--- START ---

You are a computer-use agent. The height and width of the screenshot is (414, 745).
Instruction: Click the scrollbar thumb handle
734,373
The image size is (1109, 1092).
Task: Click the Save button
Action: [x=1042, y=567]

--- END ---

_Prompt_
Word for word, repeat each line of the listing.

_Response to this task_
You are a computer-use agent. The height and width of the screenshot is (414, 745).
Instruction: Click the scrollbar thumb handle
734,373
The image size is (1109, 1092).
Task: Click the Save button
Action: [x=1042, y=567]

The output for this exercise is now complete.